Framing Death in Dying: Inayat Khan Dying

Inayat Khan Dying, ca. 1618, by Balchand. Opaque watercolor on paper, 15 × 12 cm. Bodleian Library, Oxford

He appeared so low and weak that I was astonished. He was skin drawn over bones. Or rather his bones, too, had dissolved. Though painters have striven much in drawing an emaciated face, yet I have never seen anything like this, nor even approaching to it. Good God, can a son of man come to such a shape and fashion.

Emperor Jahangir

  • Dying Inayat Khan, ca. 1618–19, by Balchand. Ink and light wash on paper, 10.3 × 13.3 cm. Museum of Fine Arts, Boston, Bartlett Collection—Museum purchase with funds from the Francis Bartlett Donation of 1912 and Picture Fund
  • Inayat Khan Dying, ca. 1618, by Balchand. Opaque watercolor on paper, 15 × 12 cm. Bodleian Library, Oxford

In the wake of current global pandemic, even though death has become a matter of statistical figures, it remains personal to an individual either enduring or witnessing it. The portrayal of death and dying is pretty rare in Mughal paintings, but this is not what makes The Dying Inayat Khan series (the painting and its preparative drawing) stand out. It manifests death and dying together from the perspectives of people who endured and witnessed it. Although various sources attribute these two paintings/drawings to different artists, Govardhan and Balchand, some current sources seem to credit only Balchand for both works.

Both works compose pathos and obliteration, demonstrating the emperor Jahangir’s appeal for preternatural incidents and contemplation of the self. Jahangir’s account of his court official’s opium and alcohol abuse, and its outcome may have clarified the context of these two works, but both the painting and drawing transcends the textual limitation. Interestingly, the artist incorporates some form of chiaroscuro effect so that the deterioration of Inayat Khan’s body reaches its anatomical accuracy, which is quite uncommon in Mughal painting. While the use of contour marks the body within the space, different shades on the skin bring out the bones.

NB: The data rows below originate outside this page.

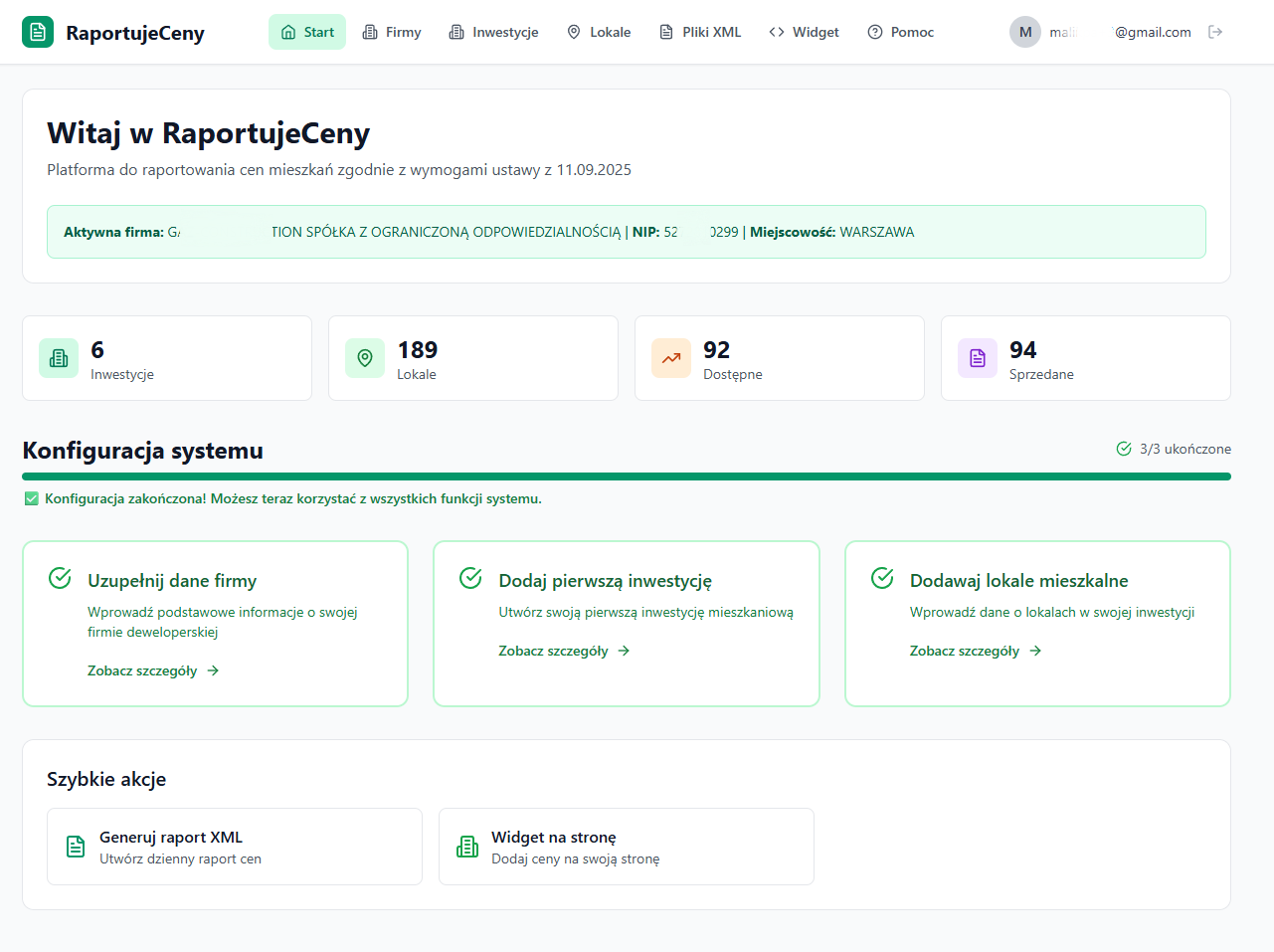Click checkmark circle beside Uzupełnij dane firmy
Screen dimensions: 1274x952
(60, 578)
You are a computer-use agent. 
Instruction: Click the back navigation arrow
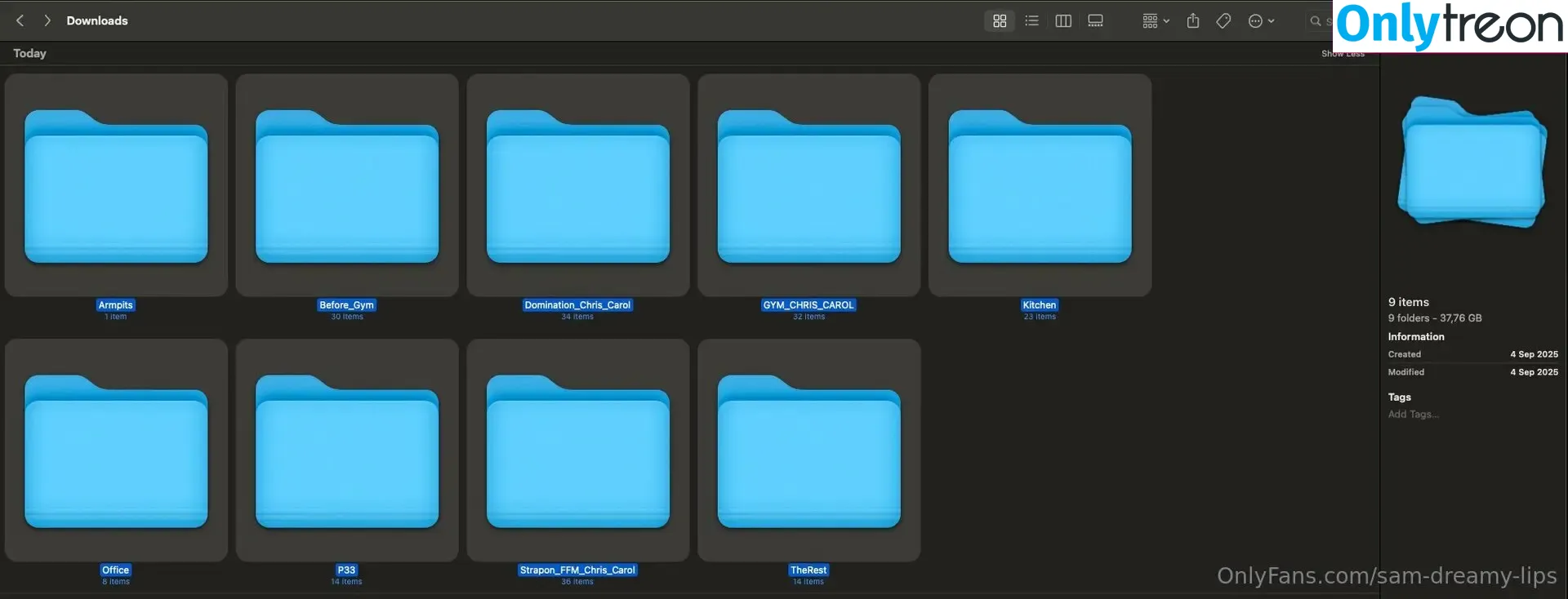(20, 20)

If dying is a journey then death is the destination. The visualization of dying would require mediation between two different phases – existence and nonexistence. It would show how a human soul is decaying inside of the body while standing at crossroads of life and death. On the other hand, the portrayal of death requires the disengagement of that soul from its corporeal existence. Instead of giving life to a human body, an artist has to manifest death within the body. It’s more like creating something and destroying it at the same time. Dying Inayat Khan tackle both concepts skillfully.

Smart, Ellen. “The Death of Ināyat Khān by the Mughal Artist Bālchand.” Artibus Asiae 58, no. 3/4 (1999): 273-79.
Palyu, Cheryl Ann. “Dying Inayat Khan: Nature, Spirituality, and Mortality in the Jahangirnama.” Journal of the LUCAS Graduate Conference, no. 3 (2015): 66-81.
Charpentier, Jarl. “A Note from the Memoirs of Jahangir.” Journal of the Royal Asiatic Society of Great Britain and Ireland, no. 3 (1924): 440-42.
Welch, Stuart Cary. India: Art and Culture, 1300-1900. New York: Metropolitan Museum of Art, 1985.
Beveridge, Henry, ed. Tuzuk-i-Jahangiri: or Memoirs of Jahangir. Delhi: Prabhat Prakashan, 1978.